LES FRUSTRÉES DU BULLETIN SONT PRIVÉES DES EMPLOIS, DU REPOS, DES HONNEURS ET DES LEGS.


Parce qu’elles ne votent point, les femmes n’ont pas droit au droit commun. On leur mesure le labeur payé, on les frustre des emplois, du lion travail, du repos hebdomadaire, des honneurs et des héritages.

Les Françaises non électrices sont à ce point des parias, qu’elles ne peuvent jouir des réformes accomplies.

Tout le monde, en France, se repose le dimanche : hormis les femmes.

Parce que le sexe féminin mis au ban de la République ne vote pas, les travailleuses, les artisanes, les petites bourgeoises, les ménagères ne bénéficient point du repos hebdomadaire ; attendu que les hommes trouvent commode de se faire servir par leurs domestiques gratuites, le dimanche comme les autres jours ; et qu’ils abusent plus encore le dimanche qu’en la semaine, de celles qui sont leurs instruments de plaisir.

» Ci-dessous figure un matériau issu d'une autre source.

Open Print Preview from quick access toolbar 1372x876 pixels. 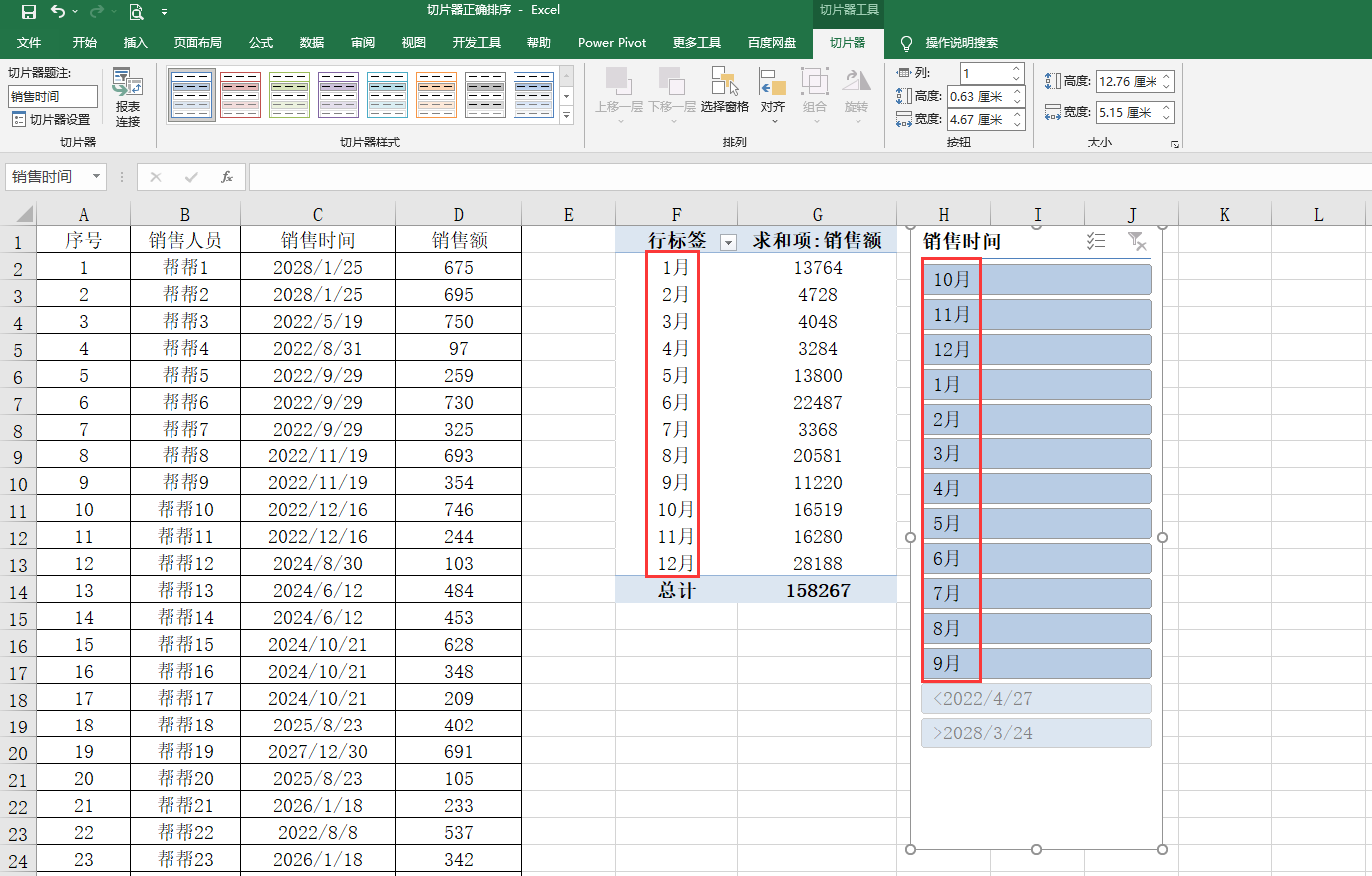136,12
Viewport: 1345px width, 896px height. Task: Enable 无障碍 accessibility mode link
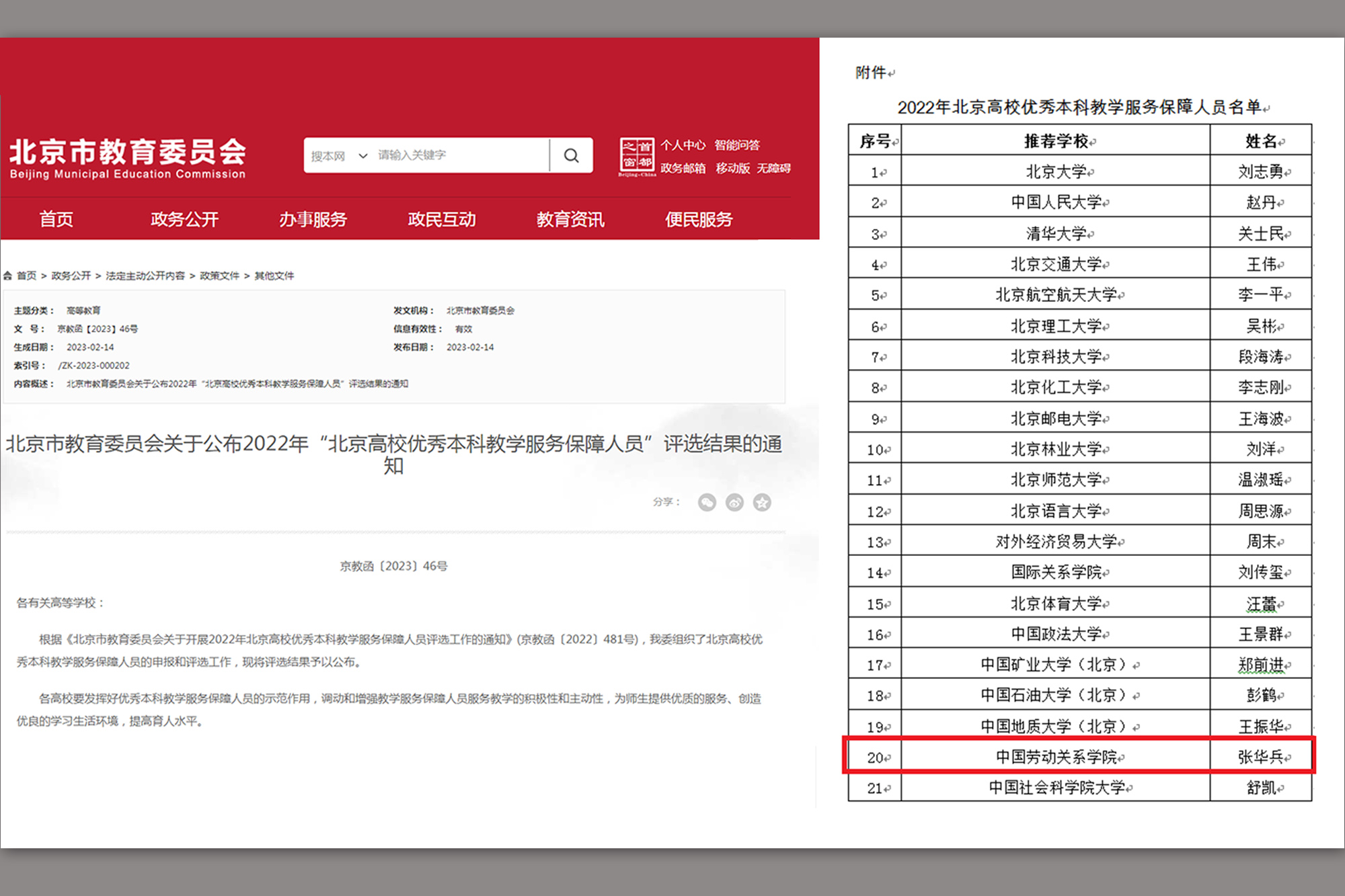tap(773, 168)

Parce que le sexe féminin mis au ban de la république ne vote pas, les travailleuses à domicile qui exercent une profession — tout en élevant leurs enfants — ne bénéficieront point des retraites ouvrières ; les usurpateurs du droit des femmes, n’entendant pas diminuer la pension de retraite des électeurs pour en allouer une aux sans bulletins, qui peinent sans relâche, en même temps qu’elles perpétuent l’espèce humaine.

Parce que les femmes mises au ban de la République ne votent pas, elles se voient enlever le pain de la bouche. Sous prétexte de sauvegarder leur santé — en réalité pour réserver à l’homme le bon travail. — On leur mesure le labeur rétribué, mais elles peuvent travailler gratuitement, le jour, la nuit, les dimanches !…

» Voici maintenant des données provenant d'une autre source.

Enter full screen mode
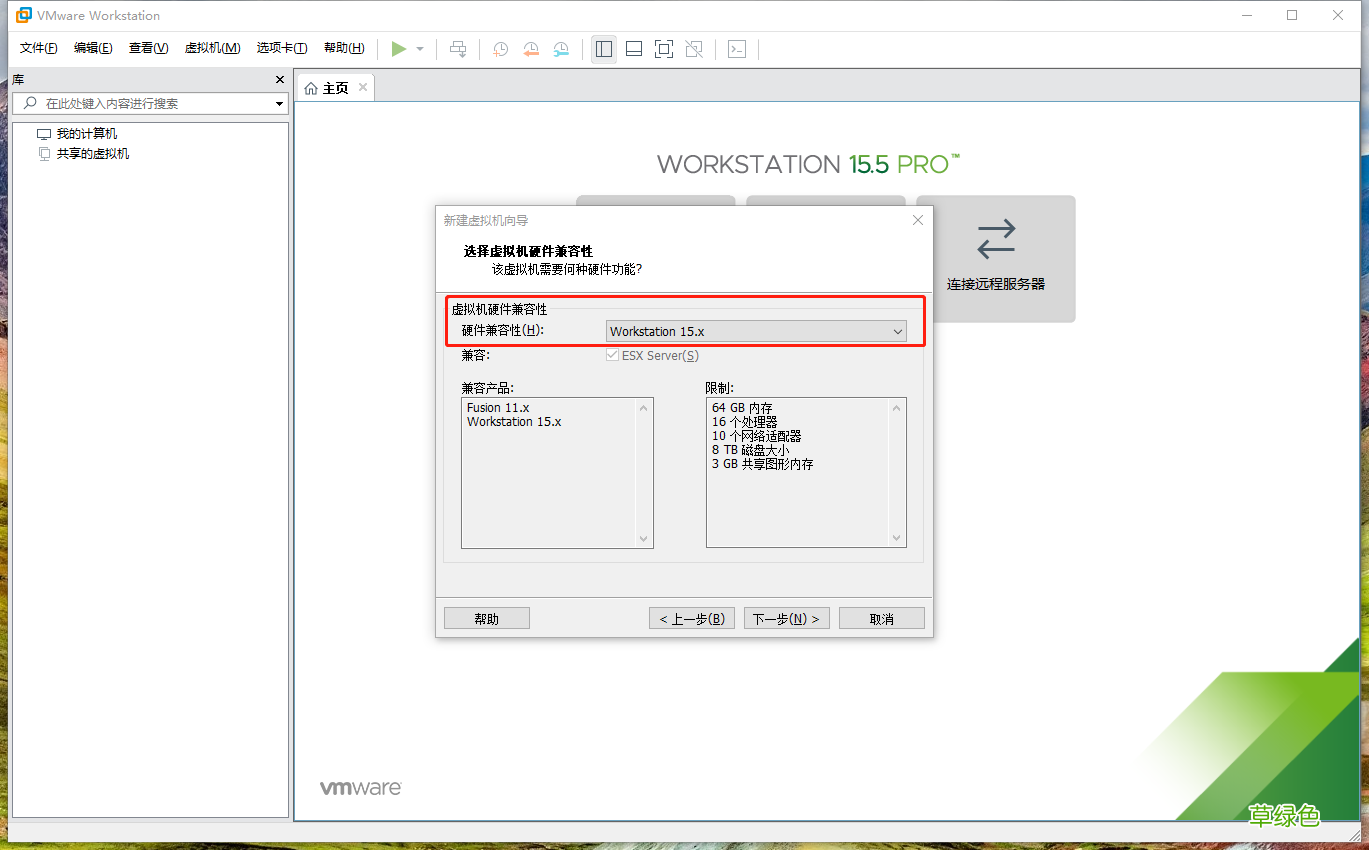This screenshot has height=850, width=1369. coord(663,48)
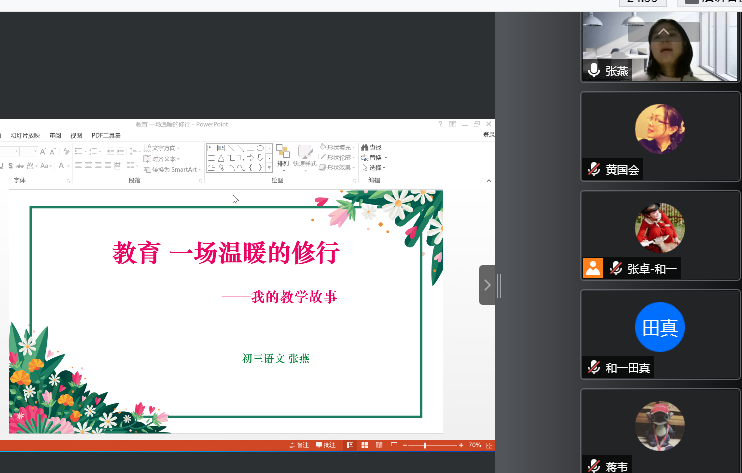Screen dimensions: 742x473
Task: Switch to Slide Sorter view icon
Action: 363,444
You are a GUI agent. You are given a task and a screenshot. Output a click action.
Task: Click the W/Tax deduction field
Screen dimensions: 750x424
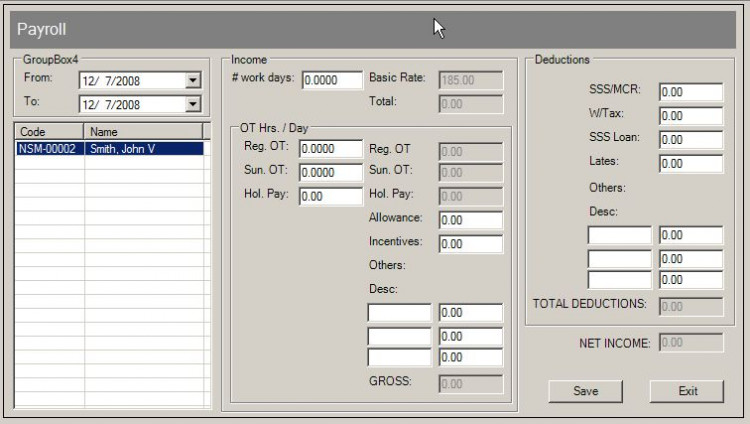pyautogui.click(x=690, y=116)

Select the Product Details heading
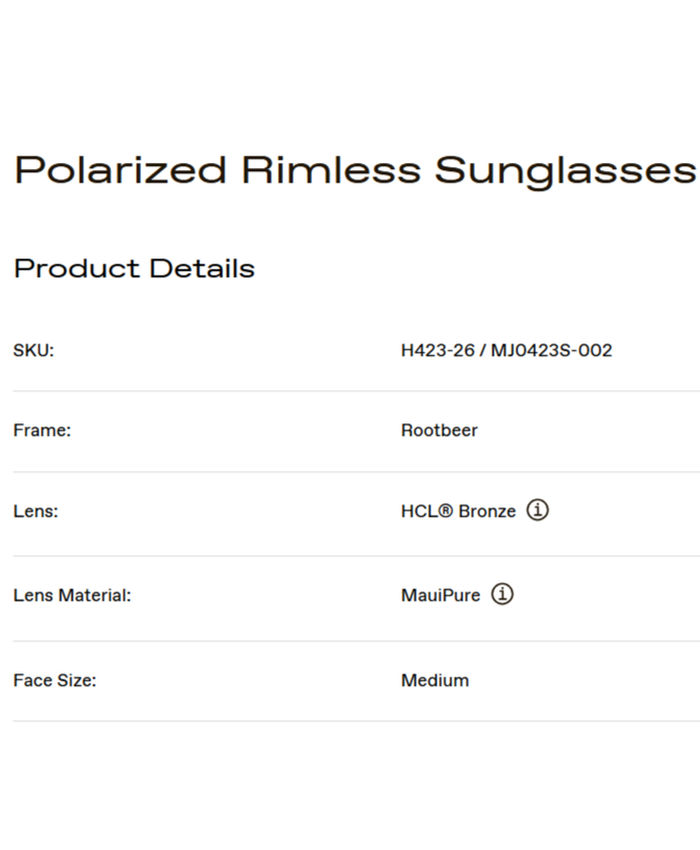(x=134, y=268)
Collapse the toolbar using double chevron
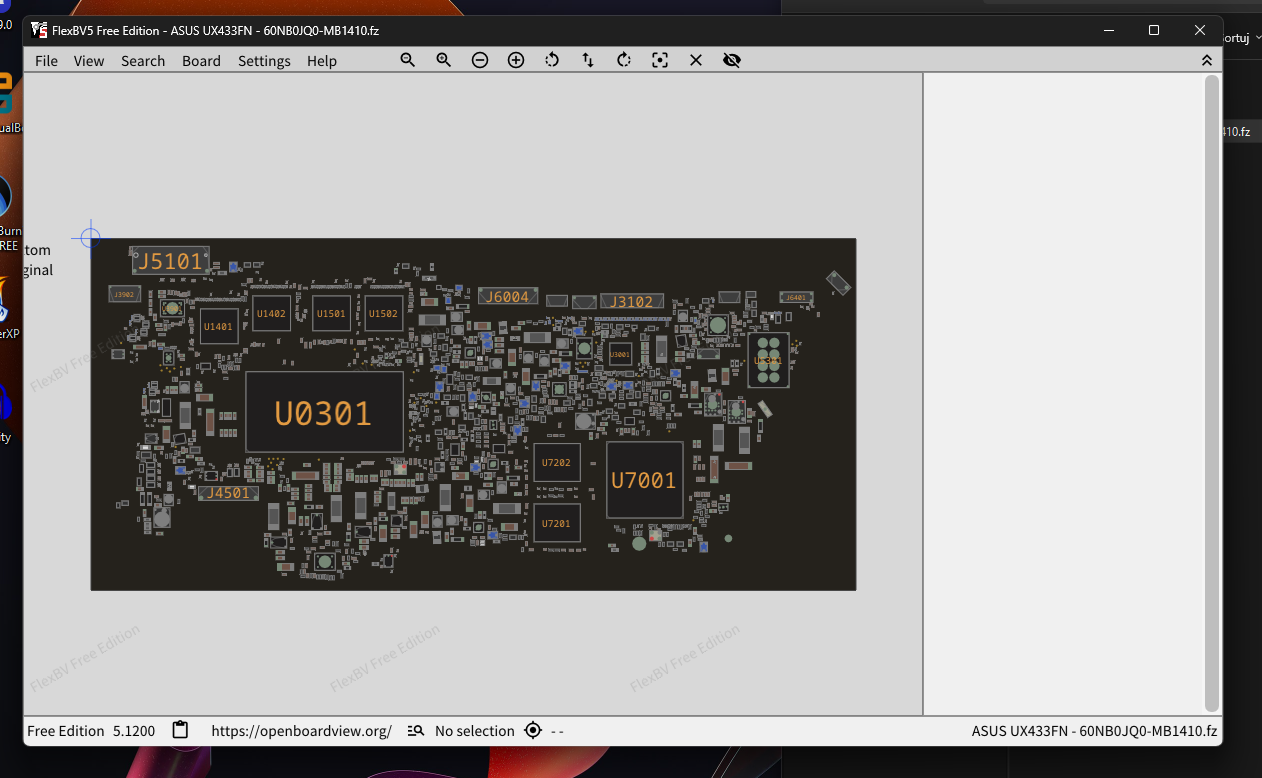This screenshot has height=778, width=1262. point(1207,60)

Les femmes auxquelles il est interdit de veiller pour faire un travail bien payé ; ont la liberté de peiner, pourvu qu’elles ne gagnent rien en s’épuisant.

Lorsque les femmes voteront, elles jouiront du droit commun ; et, pour un travail égal, elles recevront un salaire égal à celui de l’homme.

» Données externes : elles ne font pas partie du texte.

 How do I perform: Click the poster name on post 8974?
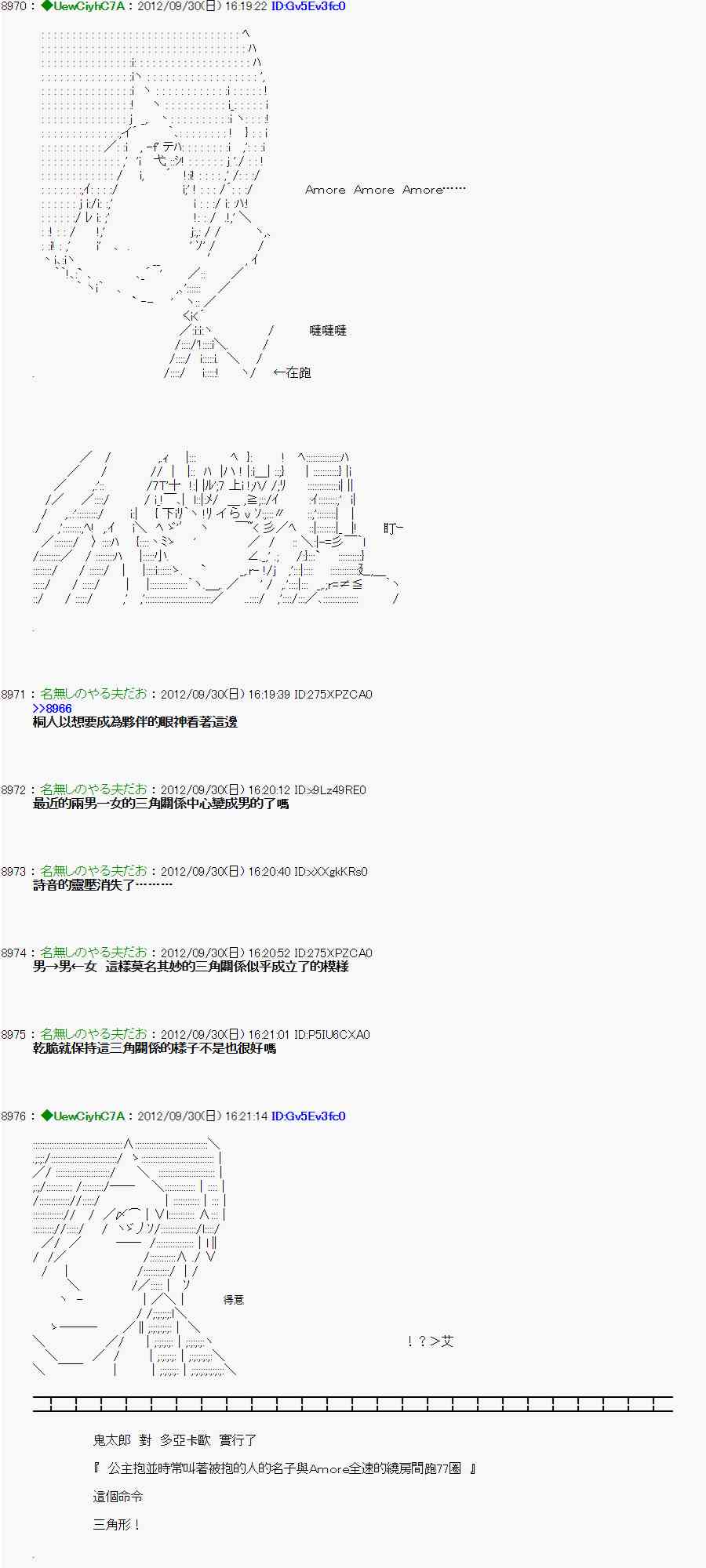click(93, 953)

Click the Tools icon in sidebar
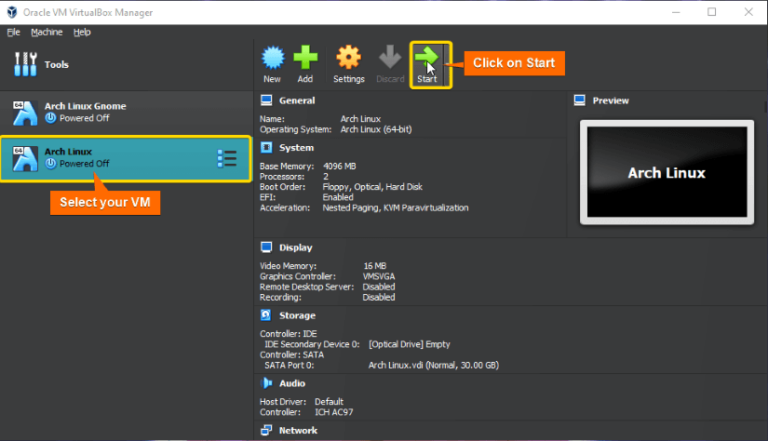(x=25, y=65)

Beaucoup de femmes sont vaincues en la lutte pour l’existence, parce qu’elles sont laissées sans armes politiques. L’exclusion du droit au vote prive du droit au pain ; l’homme s’étant attribué les gains en même temps que le suffrage.

L’émancipation économique du sexe féminin est liée à son émancipation politique. Les femmes ne peuvent disputer aux hommes les bonnes places pendant qu’elles ne possèdent point ce passe-partout — le vote — qui ouvrirait la porte de toutes les carrières à leur activité productrice.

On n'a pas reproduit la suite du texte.